Acute Tubular Necrosis

Acute tubular necrosis (ATN) is common, particularly in hospital practice. It results most often from renal ischaemia but can also be caused by direct renal toxins including drugs such as the aminoglycosides, lithium and platinum derivatives.

Kidneys appear to be particularly vulnerable to ischaemic injury when cholestatic jaundice is present, and more than one ischaemic factor appears to be present in some situations. For example, disseminated intravascular coagulation complicating Gram-negative septicaemia and complications of pregnancy such as placental rupture, pre-eclampsia and eclampsia, may result in occlusion or partial occlusion of intrarenal vessels, exacerbating the ischaemic insult resulting from hypotension associated with the underlying condition.
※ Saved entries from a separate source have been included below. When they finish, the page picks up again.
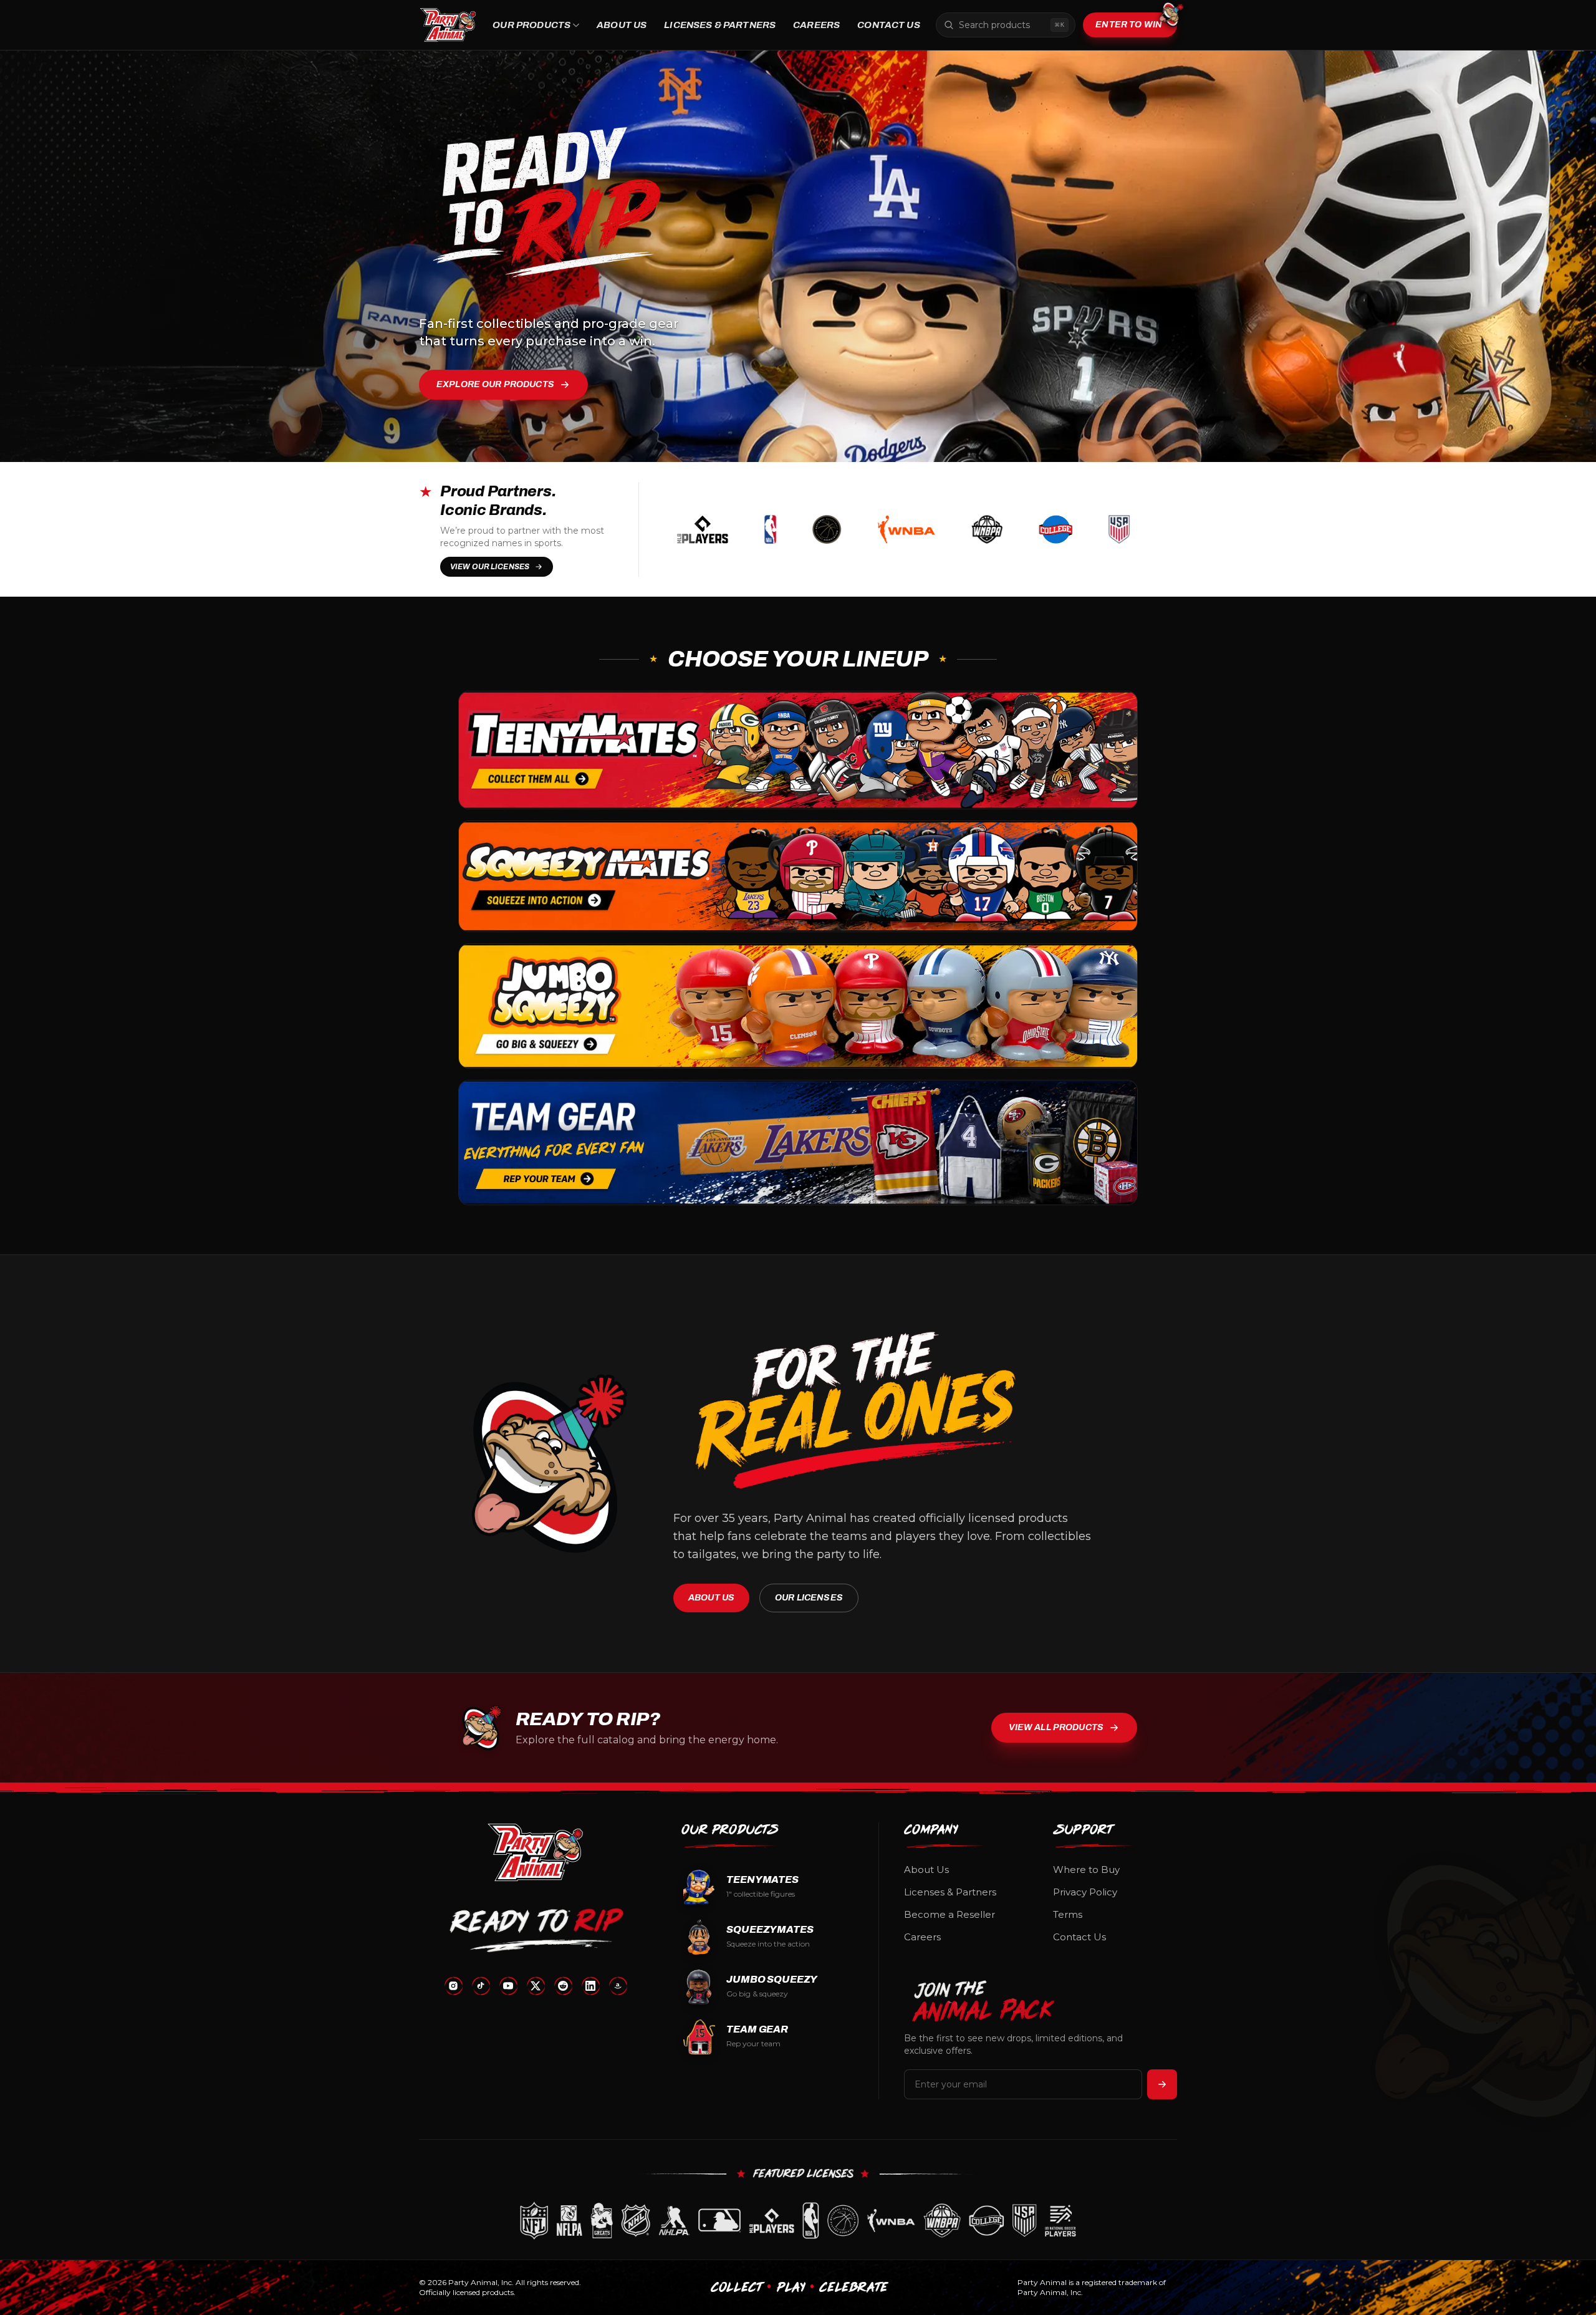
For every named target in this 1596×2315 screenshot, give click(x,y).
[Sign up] (1162, 2084)
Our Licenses (809, 1597)
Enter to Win (1128, 24)
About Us (622, 25)
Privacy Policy (1085, 1892)
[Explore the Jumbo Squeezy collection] (798, 1006)
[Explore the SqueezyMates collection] (798, 876)
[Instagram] (453, 1986)
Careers (816, 25)
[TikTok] (480, 1986)
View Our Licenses (489, 566)
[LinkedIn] (590, 1986)
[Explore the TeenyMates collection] (798, 750)
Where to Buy (1086, 1869)
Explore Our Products (495, 384)
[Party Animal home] (448, 24)
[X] (535, 1986)
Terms (1067, 1914)
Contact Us (888, 25)
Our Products (531, 25)
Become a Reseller (949, 1914)
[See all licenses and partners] (798, 2221)
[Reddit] (563, 1986)
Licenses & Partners (720, 25)
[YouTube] (508, 1986)
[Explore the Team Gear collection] (798, 1142)
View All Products (1056, 1727)
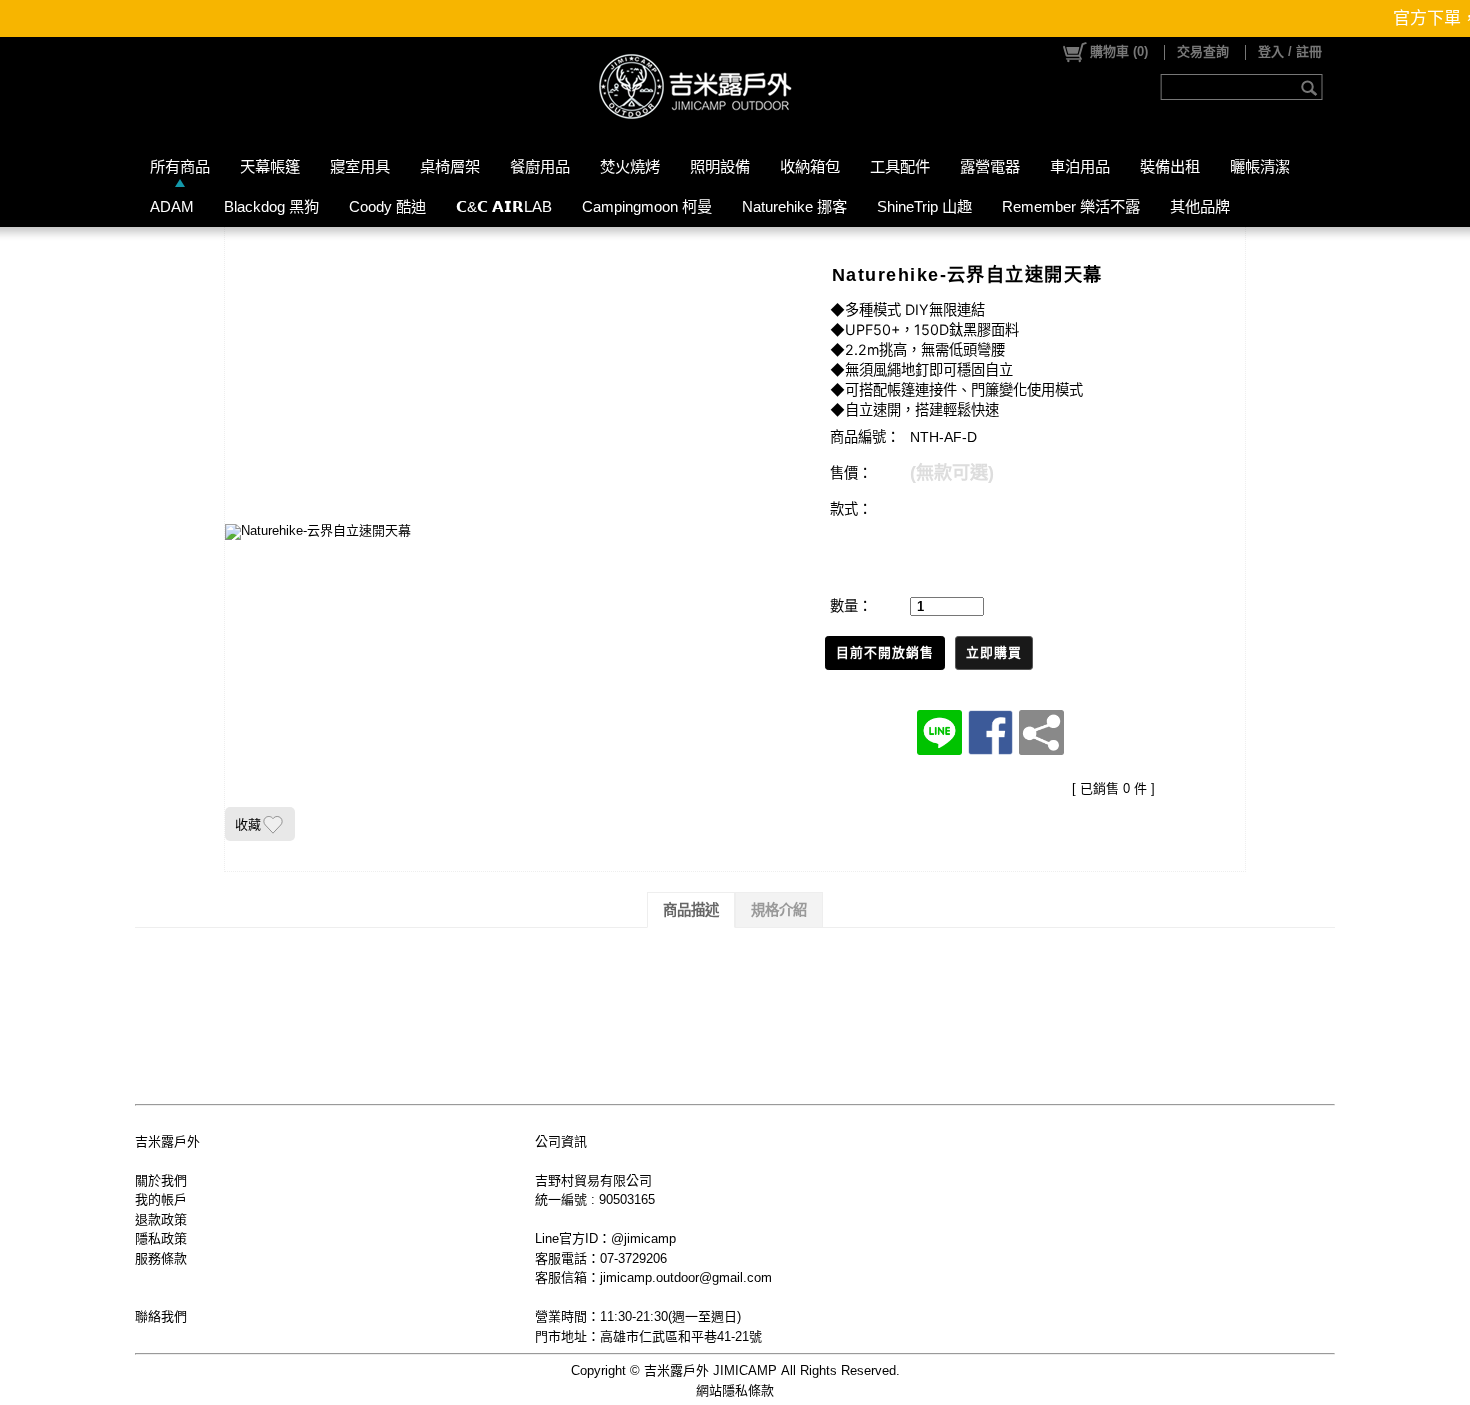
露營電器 (990, 166)
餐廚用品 (540, 166)
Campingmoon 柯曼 (647, 206)
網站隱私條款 (735, 1390)
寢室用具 (360, 166)
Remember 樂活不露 (1071, 206)
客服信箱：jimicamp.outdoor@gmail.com (653, 1277)
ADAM (172, 206)
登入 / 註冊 (1290, 51)
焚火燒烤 (630, 166)
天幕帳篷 (270, 166)
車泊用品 (1080, 166)
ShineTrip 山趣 (924, 206)
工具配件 (900, 166)
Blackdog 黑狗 (271, 206)
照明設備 (720, 166)
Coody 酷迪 (387, 206)
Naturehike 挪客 (794, 206)
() (1119, 51)
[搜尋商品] (1311, 87)
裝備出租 (1170, 166)
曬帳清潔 (1260, 166)
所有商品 (180, 166)
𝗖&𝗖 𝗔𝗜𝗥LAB (504, 206)
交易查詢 (1203, 51)
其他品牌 (1200, 206)
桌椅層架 (450, 166)
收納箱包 (810, 166)
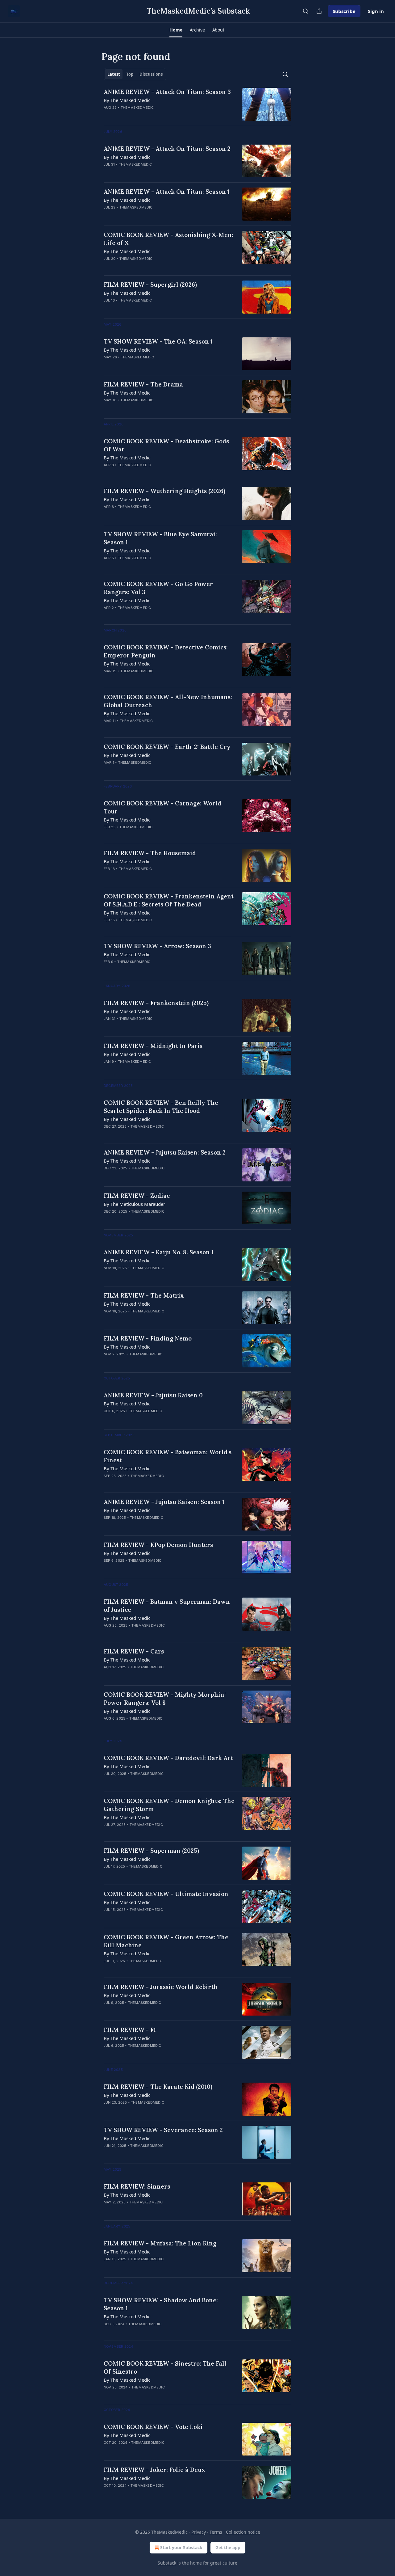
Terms (216, 2532)
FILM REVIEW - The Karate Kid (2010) (158, 2086)
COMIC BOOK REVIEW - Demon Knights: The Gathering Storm (169, 1805)
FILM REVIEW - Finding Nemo (148, 1338)
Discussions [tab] (151, 74)
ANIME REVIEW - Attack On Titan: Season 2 (167, 148)
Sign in (376, 11)
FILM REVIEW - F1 (130, 2029)
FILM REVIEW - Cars (134, 1651)
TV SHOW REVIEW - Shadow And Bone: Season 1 (161, 2304)
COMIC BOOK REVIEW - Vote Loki (153, 2426)
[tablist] (135, 74)
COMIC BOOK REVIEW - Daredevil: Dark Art (168, 1758)
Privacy (198, 2532)
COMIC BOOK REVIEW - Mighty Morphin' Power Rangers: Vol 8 (165, 1698)
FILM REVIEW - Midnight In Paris (153, 1045)
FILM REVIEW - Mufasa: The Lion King (160, 2243)
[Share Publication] (319, 11)
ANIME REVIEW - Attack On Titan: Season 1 (167, 191)
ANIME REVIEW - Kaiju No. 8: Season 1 (159, 1252)
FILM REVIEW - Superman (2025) (151, 1850)
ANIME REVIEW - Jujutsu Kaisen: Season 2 (165, 1152)
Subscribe (344, 11)
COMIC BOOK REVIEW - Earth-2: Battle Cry (167, 746)
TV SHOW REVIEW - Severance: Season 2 (163, 2130)
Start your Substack (181, 2547)
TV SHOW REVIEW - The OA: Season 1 (158, 341)
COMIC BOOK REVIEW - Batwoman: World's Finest (167, 1456)
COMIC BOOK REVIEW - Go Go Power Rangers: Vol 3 (158, 588)
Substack (167, 2563)
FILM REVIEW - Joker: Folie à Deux (154, 2469)
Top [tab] (129, 74)
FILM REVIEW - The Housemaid (150, 853)
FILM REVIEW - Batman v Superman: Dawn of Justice (167, 1605)
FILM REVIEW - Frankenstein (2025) (156, 1003)
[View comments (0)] (151, 115)
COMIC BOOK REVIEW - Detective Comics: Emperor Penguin (166, 651)
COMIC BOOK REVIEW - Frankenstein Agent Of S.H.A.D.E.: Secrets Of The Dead (169, 900)
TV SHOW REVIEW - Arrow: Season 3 (157, 946)
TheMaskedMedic (137, 107)
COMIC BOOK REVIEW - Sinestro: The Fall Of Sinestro (165, 2367)
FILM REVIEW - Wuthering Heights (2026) (164, 491)
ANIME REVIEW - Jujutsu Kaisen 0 (153, 1395)
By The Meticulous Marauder (134, 1204)
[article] (197, 104)
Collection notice (243, 2532)
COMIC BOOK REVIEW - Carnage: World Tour (162, 807)
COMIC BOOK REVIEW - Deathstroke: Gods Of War (166, 445)
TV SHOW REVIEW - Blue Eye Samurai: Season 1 (160, 538)
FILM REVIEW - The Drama (143, 384)
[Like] (108, 172)
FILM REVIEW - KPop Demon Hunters (158, 1544)
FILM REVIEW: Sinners (137, 2186)
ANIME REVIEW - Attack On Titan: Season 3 (167, 91)
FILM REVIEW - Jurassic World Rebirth (161, 1987)
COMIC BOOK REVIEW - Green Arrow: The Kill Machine (166, 1941)
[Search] (305, 11)
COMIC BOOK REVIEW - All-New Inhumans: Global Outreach (168, 701)
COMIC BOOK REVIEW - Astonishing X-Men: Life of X (168, 239)
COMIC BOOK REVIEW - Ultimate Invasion (166, 1894)
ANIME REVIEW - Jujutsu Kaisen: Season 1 (164, 1501)
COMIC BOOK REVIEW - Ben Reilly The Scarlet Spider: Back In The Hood (161, 1106)
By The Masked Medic (127, 100)
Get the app (227, 2547)
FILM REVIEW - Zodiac (137, 1195)
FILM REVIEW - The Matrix (144, 1295)
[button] (176, 30)
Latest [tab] (113, 74)
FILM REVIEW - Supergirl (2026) (150, 284)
Myoglobinaemia and haemoglobinaemia consequent upon muscle injury (rhabdomyolysis) complicating trauma, pressure necrosis or heroin use predispose to ATN, perhaps in part owing to occlusion of renal tubules by myoglobin and haemoglobin casts. In liver failure, acute renal failure appears to result from rapidly reversible vasomotor abnormalities within the kidney. A kidney removed from a patient with hepatic cirrhosis and liver failure dying with oliguric renal failure may function normally immediately after transplantation into a normal individual. Efferent glomerular arteriolar dilatation resulting from ACE-inhibitor drug therapy, with consequent lowering of glomerular filtration pressure, may cause acute deterioration in excretory function if renal arterial disease is also present. The effect is compounded by concomitant use of non-steroidal anti-inflammatory agents which reduce prostaglandin production, opposing this effect.

Factors postulated to be involved in the development of ATN include:

(i) entry of calcium into cells with an increase in cytosolic cell calcium concentration;

(ii) induction by hypoxia of nitric oxide synthases with increased production of nitric oxide;

(iii) increased production of intracellular proteases such as calpain (fairly strong evidence exists that this mechanism operates in ciclosporin-induced nephrotoxicity);

(iv) activation of phospholipase A 2 with increased production of free fatty acids and consequent damage to cell membranes;

(v) cell injury resulting from reperfusion with blood after initial ischaemia;

(vi) vasoconstriction;

(vii) liberation of toxic endothelial factors;

(viii) damage from the vasodilator effects of endotoxins;

(ix) reduced prostaglandin production;

(x) tubular obstruction by desquamated cells and casts.

The decline in the supply of oxygen and essential nutrients to tubular cells and the effect of various toxic factors results in patchy tubular cell necrosis with disruption of the cell membrane, denaturation of intracellular protein, lysosomal disruption and cell necrosis. Tubular cells have the capacity to regenerate rapidly and to reform the disrupted tubular basement membrane, which explains the reversibility of ATN. In established ATN renal blood flow is much reduced, particularly blood flow to the renal cortex.